---------- Teks yang Diberikan
Wednesday, 25 September 2019


"I guess, no matter how much you try to ignore all these things that are really happening, sometimes they just find a way to creep in"- Celeste

Plot

Berawal dari tragedi penembakan yang terjadi di sekolahnya, Celeste (versi remaja diperankan Raffey Cassidy), yang merupakan salah satu korban yang selamat walaupun sempat terkena tembakan di leher, malah menjadi pusat perhatian nasional ketika ia unjuk suara di momen memorial para korban. Dalam waktu singkat, Celeste menjadi penyanyi pop yang memiliki masa depan yang cerah. Dibantu oleh manajernya (Jude Law) serta saudari nya, Eleanor (Stacy Martin), langkah Celeste terlihat begitu mudah untuk menjadi bintang muda. Tanpa ia sadari bila dunia industri yang tengah ia jalani malah menjadi bumerang akan dirinya sendiri.




Sutradara Brady Corbet membuka Vox Lux dengan meyakinkan. Saya sudah tahu jika plot dasar cerita nya akan mengangkat tragedi penembakan, namun tetap saja adegan yang disajikan Corbet mampu memberikan kesan menegangkan serta mencekam. Atmosfir thriller begitu tebal, dan tak terpungkiri, atensi saya sepenuhnya telah terenggut. Namun sayangnya, atensi ini semakin lama semakin tergerus akibat penceritaan yang membosankan dan tiada momen-momen perebut atensi kembali untuk durasi kurang lebih 1 jam kemudian. 

Percayalah, saya pun mengira jika Vox Lux merupakan cerita yang diadaptasi dari kisah nyata berkat dasar ceritanya mengangkat tragedi yang sering terjadi di negara Amerika Serikat, dan setelah saya gugling, ternyata cerita dalam Vox Lux sepenuhnya adalah fiktif. Kenyataan ini seketika memberikan tanda tanya besar, mengapa Corbet memberikan pendekatan narasinya begitu minim dramatisasi di paruh awal? Padahal, Corbet menceritakan kisah seorang remaja yang berhasil selamat dari kejadian traumatis. Namun, penonton sama sekali tidak diajak untuk melihat pergulatan batin Celeste, yang notabenenya adalah gadis remaja berumur 13/14 tahun! Rasanya hampir mustahil untuk bisa menerima jika disini sang gadis remaja diperlihatkan masih bisa hidup dengan normal, meniti karir nya tanpa ada konflik berarti. Diperparah lagi dengan keputusan Corbet untuk meringkas momen-momen yang terjadi pada kehidupan Celeste hanya dibantu dengan narasi voice over yang disuarakan oleh Willem Defoe.
--------------------
* Daftar Tugas *
1) Jawablah pertanyaan berikut berdasarkan ulasan film Vox Lux.
(a) Siapa pemeran Celeste versi remaja?
(b) Di bagian tubuh mana Celeste terkena tembakan?
(c) Siapa yang menyuarakan narasi voice over?
2) Terjemahkan kalimat dari ulasan film Vox Lux berikut ke dalam bahasa Inggris: "Dalam waktu singkat, Celeste menjadi penyanyi pop yang memiliki masa depan yang cerah."
3) Lanjutkan tulisan ulasan film Vox Lux mulai dari kalimat terakhirnya.
---------- Data Tersimpan
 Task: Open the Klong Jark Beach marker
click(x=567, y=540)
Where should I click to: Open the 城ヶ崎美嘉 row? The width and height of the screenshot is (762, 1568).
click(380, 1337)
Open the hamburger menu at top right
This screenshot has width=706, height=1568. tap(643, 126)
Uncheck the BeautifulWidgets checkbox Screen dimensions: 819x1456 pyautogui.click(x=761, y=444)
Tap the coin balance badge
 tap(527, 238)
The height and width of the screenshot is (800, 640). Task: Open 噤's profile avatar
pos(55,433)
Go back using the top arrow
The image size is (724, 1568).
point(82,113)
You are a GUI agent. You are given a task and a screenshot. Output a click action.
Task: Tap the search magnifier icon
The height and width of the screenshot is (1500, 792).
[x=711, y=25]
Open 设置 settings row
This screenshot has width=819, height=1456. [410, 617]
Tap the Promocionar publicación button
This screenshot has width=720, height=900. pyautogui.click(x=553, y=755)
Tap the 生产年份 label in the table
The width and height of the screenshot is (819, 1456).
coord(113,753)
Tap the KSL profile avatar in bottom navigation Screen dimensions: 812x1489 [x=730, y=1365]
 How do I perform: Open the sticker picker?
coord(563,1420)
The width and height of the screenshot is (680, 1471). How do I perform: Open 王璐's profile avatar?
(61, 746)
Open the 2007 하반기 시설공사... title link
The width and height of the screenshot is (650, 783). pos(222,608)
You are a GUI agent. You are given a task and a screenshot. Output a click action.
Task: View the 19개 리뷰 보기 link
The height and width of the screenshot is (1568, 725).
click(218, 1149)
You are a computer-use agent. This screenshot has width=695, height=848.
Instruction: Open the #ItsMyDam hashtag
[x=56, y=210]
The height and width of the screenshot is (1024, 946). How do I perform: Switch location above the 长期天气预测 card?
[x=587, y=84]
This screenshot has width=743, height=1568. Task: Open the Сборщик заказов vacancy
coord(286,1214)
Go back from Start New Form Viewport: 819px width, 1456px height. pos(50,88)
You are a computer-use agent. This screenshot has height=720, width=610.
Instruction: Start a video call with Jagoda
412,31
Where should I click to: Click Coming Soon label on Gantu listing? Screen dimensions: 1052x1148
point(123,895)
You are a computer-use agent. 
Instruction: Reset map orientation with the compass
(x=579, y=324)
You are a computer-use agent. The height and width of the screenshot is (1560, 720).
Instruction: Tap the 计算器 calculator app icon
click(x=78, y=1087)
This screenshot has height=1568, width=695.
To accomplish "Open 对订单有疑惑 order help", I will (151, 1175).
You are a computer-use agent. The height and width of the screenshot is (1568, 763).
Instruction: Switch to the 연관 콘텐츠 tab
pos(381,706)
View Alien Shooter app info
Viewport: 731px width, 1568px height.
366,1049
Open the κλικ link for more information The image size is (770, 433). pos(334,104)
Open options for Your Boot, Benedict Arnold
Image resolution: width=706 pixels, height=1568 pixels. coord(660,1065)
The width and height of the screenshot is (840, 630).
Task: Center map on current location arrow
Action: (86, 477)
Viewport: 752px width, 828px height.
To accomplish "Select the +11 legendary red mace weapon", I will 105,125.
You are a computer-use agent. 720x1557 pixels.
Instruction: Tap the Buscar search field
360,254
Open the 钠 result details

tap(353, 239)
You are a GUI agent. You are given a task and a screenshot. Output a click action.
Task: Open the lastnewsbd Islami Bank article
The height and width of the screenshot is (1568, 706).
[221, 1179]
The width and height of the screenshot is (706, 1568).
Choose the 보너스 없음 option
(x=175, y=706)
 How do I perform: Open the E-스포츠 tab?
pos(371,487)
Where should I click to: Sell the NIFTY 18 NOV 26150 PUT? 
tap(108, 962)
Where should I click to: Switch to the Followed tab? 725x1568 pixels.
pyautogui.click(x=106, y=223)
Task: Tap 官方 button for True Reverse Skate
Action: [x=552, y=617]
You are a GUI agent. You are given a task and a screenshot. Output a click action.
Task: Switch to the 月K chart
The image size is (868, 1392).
--------------------
* Soal Terjawab *
1)
(a) Raffey Cassidy
(b) Di leher
(c) Willem Defoe

2) In a short time, Celeste became a pop singer with a bright future.

3)
Sebenarnya Vox Lux memiliki sub plot yang berpotensi memperkaya cerita, seperti hubungan kakak beradik Celeste dan Eleanor, yang diceritakan ternyata memiliki bakat yang lebih baik dibanding Celeste. Namun karena Celeste lebih memiliki background cerita yang lebih bisa dijual, talenta Eleanor tak terlalu tampak, bahkan dirinya harus rela berakhir hanya menjadi "the guardian angel" nya Celeste. Hubungan keduanya memiliki peranan penting nanti di paruh kedua, tetapi jatuhnya menjadi datar karena ketiadaan konklusi yang memuaskan antar keduanya. Padahal cerita keduanya cukup memiliki fondasi yang lumayan. Kisah Celeste yang menolak hubungan asmara antar Eleanor dan sang manajer pun terbilang dibiarkan lewat begitu saja tanpa pendalaman.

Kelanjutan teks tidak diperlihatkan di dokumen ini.